Le microplastiche nel suolo di coltura modificano foglie e radici

Le microplastiche nel suolo di coltura modificano foglie e radici

Le microplastiche, che contaminano molti terreni agricoli in tutto il mondo, provocano un’alterazione della crescita e del metabolismo della lattura, influenzando la crescita delle sue radici e foglie. Il risultato è contenuto in una ricerca realizzata da un team dell’Università Cattolica (campus di Piacenza), coordinato da Luigi Lucini e Marco Trevisan, entrambi professori ordinari di Chimica Agraria. Lo studio è stato poi pubblicato sulla rivista Plant Physiology and Biochemistry.

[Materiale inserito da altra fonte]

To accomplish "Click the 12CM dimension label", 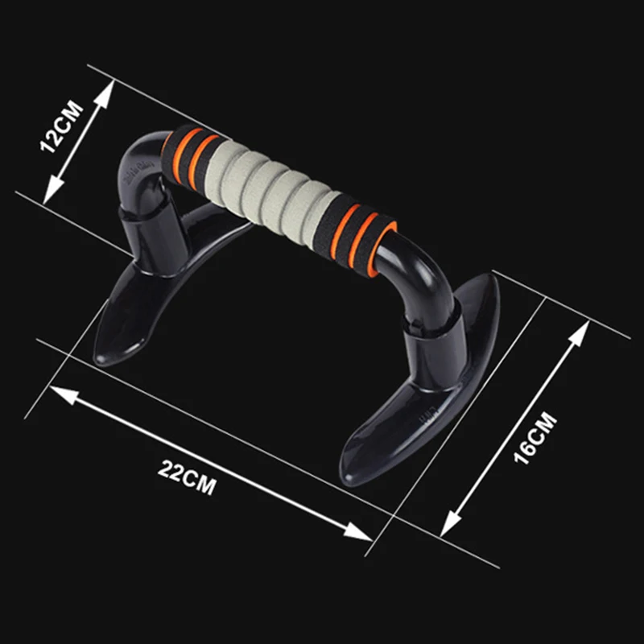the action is click(x=62, y=126).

“La nostra ricerca – spiega Lucini – dimostra che nanoparticelle e microparticelle nel suolo influenzano la crescita della pianta, con effetti diretti ed indiretti a carico di radici e foglie. La presenza di alterazioni del metabolismo anche in foglia, ovvero in organi non direttamente esposti alle micro e nanoplastiche (ovvero a particelle rispettivamente con dimensioni comprese tra 5 millimetri e 1 micrometro le prime e inferiori a 1 micrometro le seconde, ndr), apre inoltre la possibilità che queste possano essere assorbite e traslocate in colture agrarie, ponendo un possibile problema di sicurezza alimentare“.

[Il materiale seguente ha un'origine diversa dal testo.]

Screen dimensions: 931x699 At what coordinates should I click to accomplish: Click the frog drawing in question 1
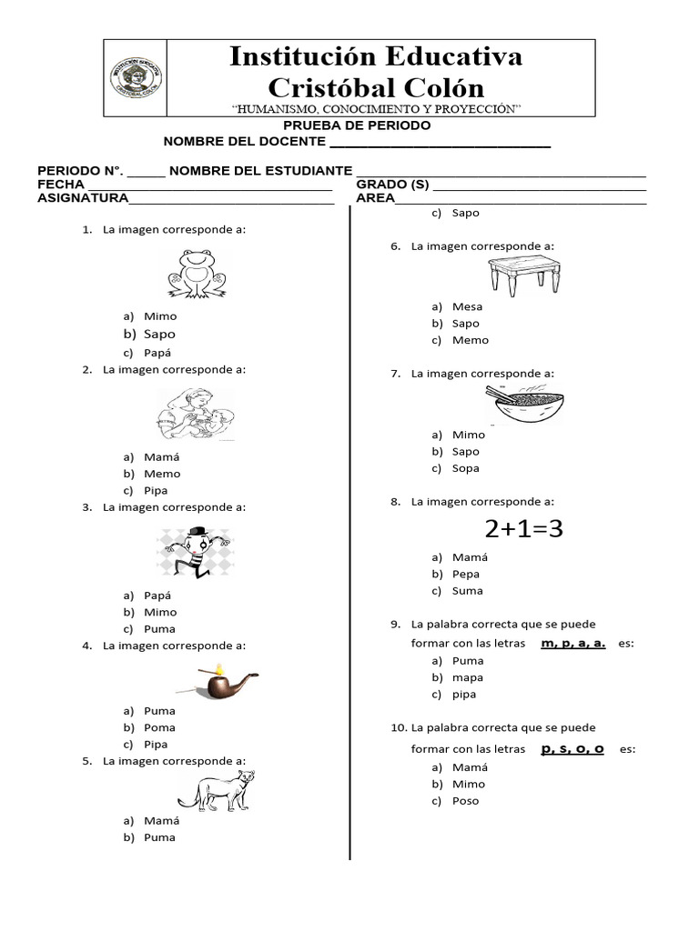point(197,274)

Il pericolo delle plastiche tradizionali in agricoltura

Ma come arrivano le microplastiche nei terreni agricoli? Le vie sono molte: incide la contaminazione delle acque, di fanghi, ovviamente. Ma contano molto anche gli agenti atmosferici e i residui dei materiali plastici utilizzati durante le attività agricole (si pensi ad esempio ai teli pacciamanti in plastica tradizionale non biodegradabili al suolo, ancora utilizzati in molte aziende).

Risultato: almeno 63.000 tonnellate di sostanze pericolose si depositano sui terreni agricoli europei e poi si sminuzzano in particelle sempre più piccole, responsabili di potenziali rischi tossicologici. La contaminazione da plastiche in agricoltura influisce sulle funzioni fisiche, chimiche e microbiologiche del suolo, inclusi i suoli agrari, e quindi potenzialmente delle colture agrarie.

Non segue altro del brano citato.